Data.
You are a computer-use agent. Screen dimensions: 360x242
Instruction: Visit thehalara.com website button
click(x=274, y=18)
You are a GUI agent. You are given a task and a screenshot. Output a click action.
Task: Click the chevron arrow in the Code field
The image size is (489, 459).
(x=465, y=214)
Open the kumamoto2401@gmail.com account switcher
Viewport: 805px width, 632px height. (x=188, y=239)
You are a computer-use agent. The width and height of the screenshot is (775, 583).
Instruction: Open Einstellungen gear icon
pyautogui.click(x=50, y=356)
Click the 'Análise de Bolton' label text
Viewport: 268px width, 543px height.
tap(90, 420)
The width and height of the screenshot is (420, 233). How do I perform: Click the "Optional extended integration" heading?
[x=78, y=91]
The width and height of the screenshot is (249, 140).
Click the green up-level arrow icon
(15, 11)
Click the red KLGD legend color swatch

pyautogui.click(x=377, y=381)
--
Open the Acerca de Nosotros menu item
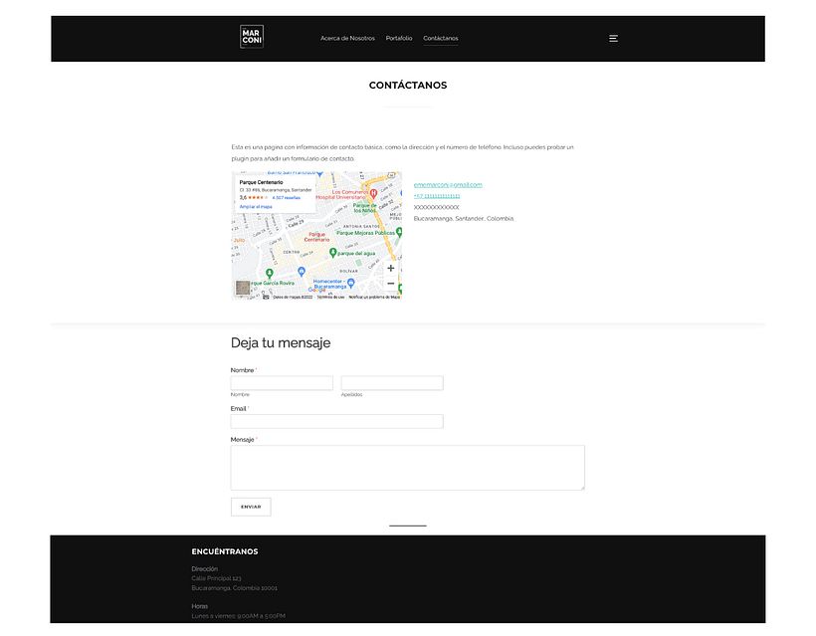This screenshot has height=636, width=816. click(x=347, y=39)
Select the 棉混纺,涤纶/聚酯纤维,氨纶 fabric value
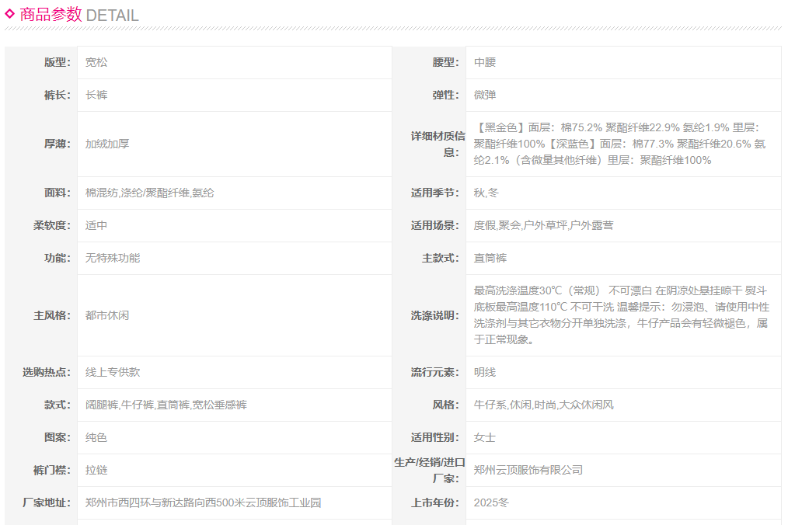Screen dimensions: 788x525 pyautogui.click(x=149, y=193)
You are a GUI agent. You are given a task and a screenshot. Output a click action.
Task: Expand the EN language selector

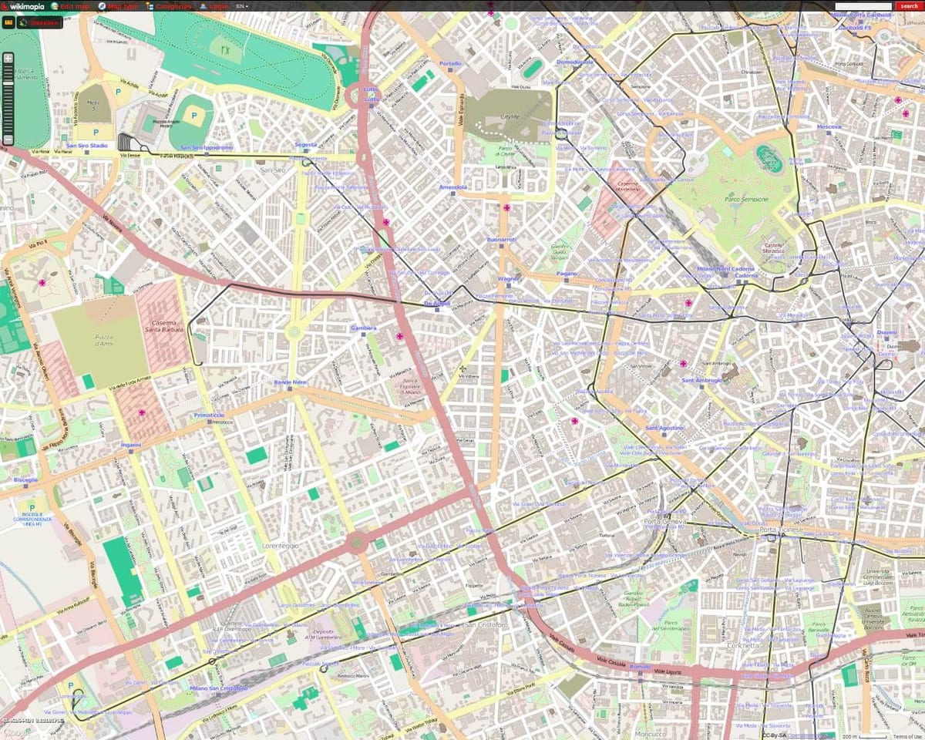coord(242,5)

Exercise goal. Among the entries above, how many lines hold the word "computer"? Reply with only that number.

Output of the exercise. 2